Hasan, who faces 13 charges of first-degree murder, had been expected to outline his defense line - that he was protecting the Taliban when he opened fire on dozens of people at Fort Hood in 2009 in the worst shooting rampage on a U.S. military post.
But proceedings were delayed by a day when the military judge, Colonel Tara Osborn, gave the attorneys helping Hasan, who represents himself, until midday Wednesday to explain under seal why they could not provide all the assistance sought by the accused.
She did not hear arguments Tuesday on his "defense of others" strategy, which would require court approval, or on Hasan's request for a three-month delay in the trial that is scheduled to start July 1.
Hasan, 42, a U.S. Army psychiatrist, could face the death penalty if convicted of premeditated murder on charges he killed 13 people and wounded 32. He sought the delay to change strategy and revise his witness list.
Neal Sher, a New York-based lawyer who represents Fort Hood shooting victims, said Tuesday it appeared that Hasan was "just playing" the judicial system.
"It has really become a theater of the absurd," Sher said.
Osborn on June 3 granted Hasan's request to represent himself in the trial.
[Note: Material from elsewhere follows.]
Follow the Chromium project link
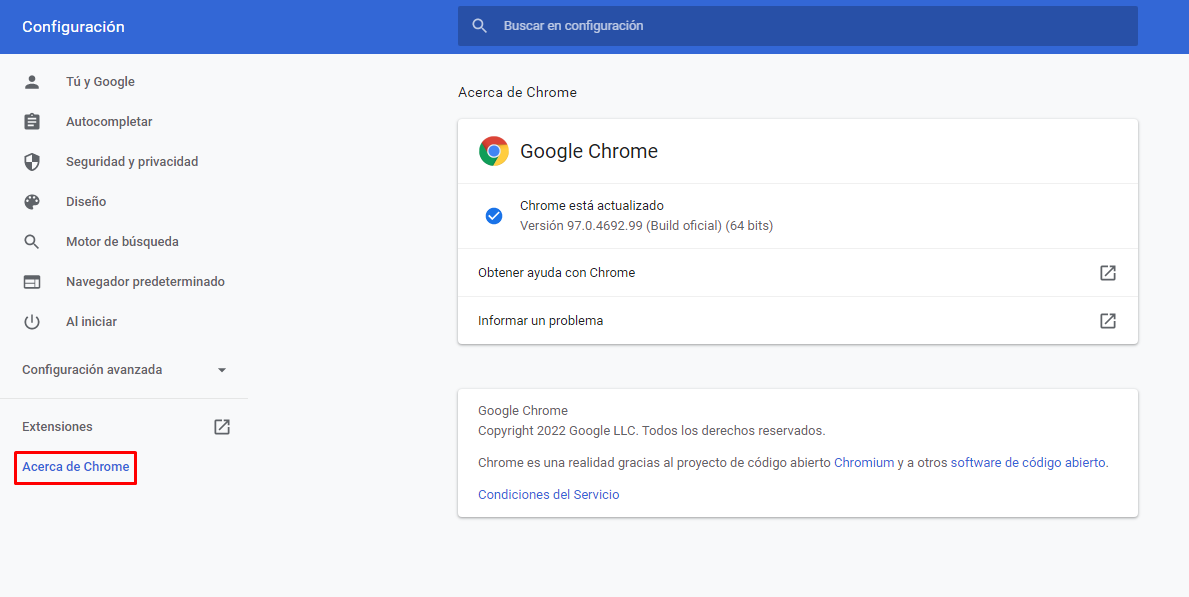This screenshot has width=1189, height=597. pyautogui.click(x=864, y=462)

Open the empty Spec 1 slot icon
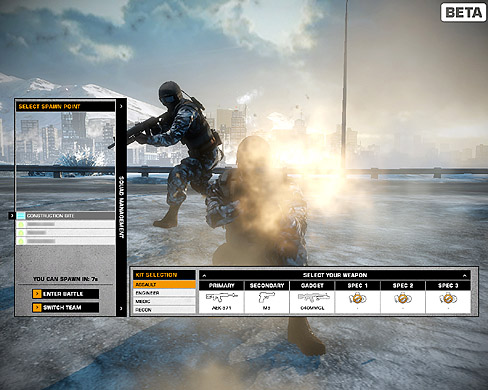(357, 298)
She ordered the attorneys he fired to provide legal assistance.
Hasan told Osborn last week he was defending Afghanistan, the Taliban and its leader Mullah Omar when he fired on soldiers in a readiness facility, many of whom were getting ready to deploy to Iraq.
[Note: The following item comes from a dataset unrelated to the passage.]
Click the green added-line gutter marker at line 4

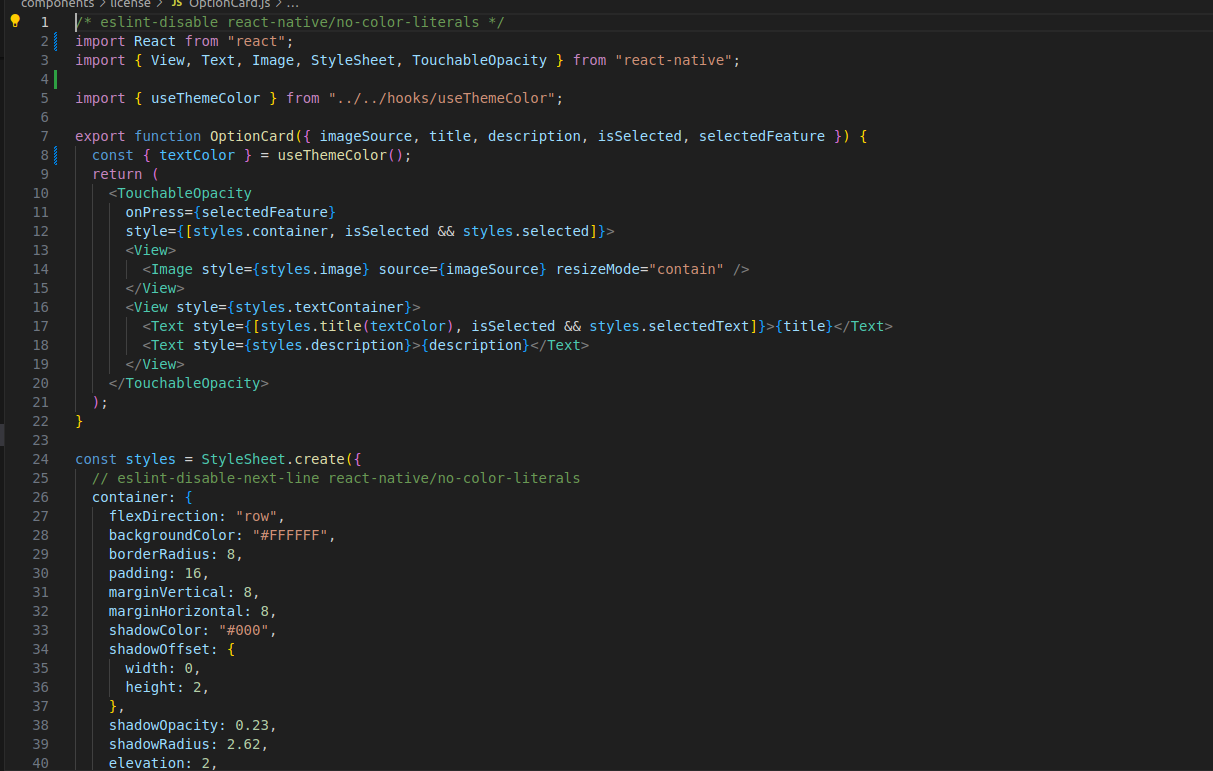pos(55,79)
At the time of the shooting, Fort Hood was a major deployment point for the conflicts in Iraq and Afghanistan.
Hasan had been preparing to leave for Afghanistan with a unit assigned to help soldiers deal with mental issues when authorities said he opened fire on a medical station.
He has not explained how his actions might be construed as protection of the Taliban.
Sergeant Alonzo Lunsford, who was shot five times during the attack and lost sight in his right eye, expressed frustration at the repeated delays in the case.
"Throughout this whole process, he's been treated like he is the victim, and we have been treated as if we really don't matter," Lunsford told Reuters.